Filing season 2026-27 - week 1: what changed since 1 April
The five operational changes a CA practice needs to ingest in the first week of FY 2026-27 - from Form 168 (Tax Passbook) rollout to the IMS mandate to the unified Section 393 TDS framework.
Filing season 2026-27 - week 1
The Income Tax Act 2025 came into force on 1 April. Here are the five operational changes a CA practice needs to ingest in week 1.
1. Form 168 replaces Form 26AS
From AY 2027-28 onwards, the Annual Information Statement (AIS) and Form 26AS are consolidated into Form 168 - the Tax Passbook.

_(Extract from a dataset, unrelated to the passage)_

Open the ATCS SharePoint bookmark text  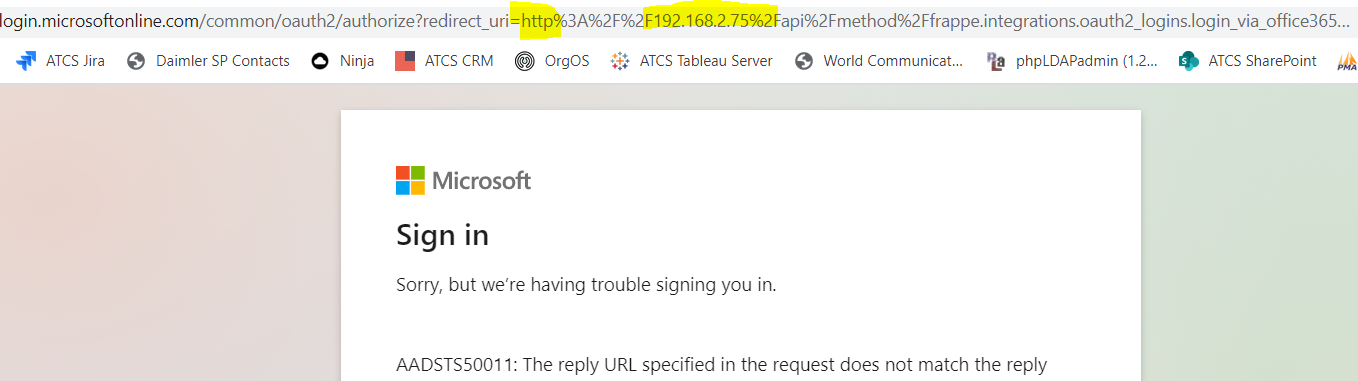point(1263,61)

Every TDS deduction, advance tax payment, self-assessment, refund, and high-value transaction now flows into a single passbook view.
Action this week: when reconciling FY 2025-26 returns, your client's data still lives in Form 26AS. From FY 2026-27 onwards, point them to Form 168. Our section page on Form 168 lists every old-form-to-new-form mapping.
2. Section 393 unifies the TDS framework
The IT Act 2025 replaces the scattered Sections 192-206 with a single consolidated Section 393. The rates and thresholds remain unchanged; the change is in the section number that appears on every TDS challan and the unified challan code (1001-1067).
Action this week: update your firm's payroll and AP automation templates to reference Section 393 in the TDS deduction notes. The challan series replaces BSR-based codes; see the new challan codes table.
3. IMS becomes mandatory
The Invoice Management System is now mandatory for every GST taxpayer from 1 April 2026. Inward invoices must be accepted / rejected / marked pending in IMS within 30 days - auto-acceptance kicks in after the window. ITC is locked to IMS-accepted invoices.
Action this week: brief every GST client on the 30-day IMS window. Build a recurring calendar reminder for the 25th of each month - that's the IMS deadline for invoices uploaded in the preceding month's GSTR-1.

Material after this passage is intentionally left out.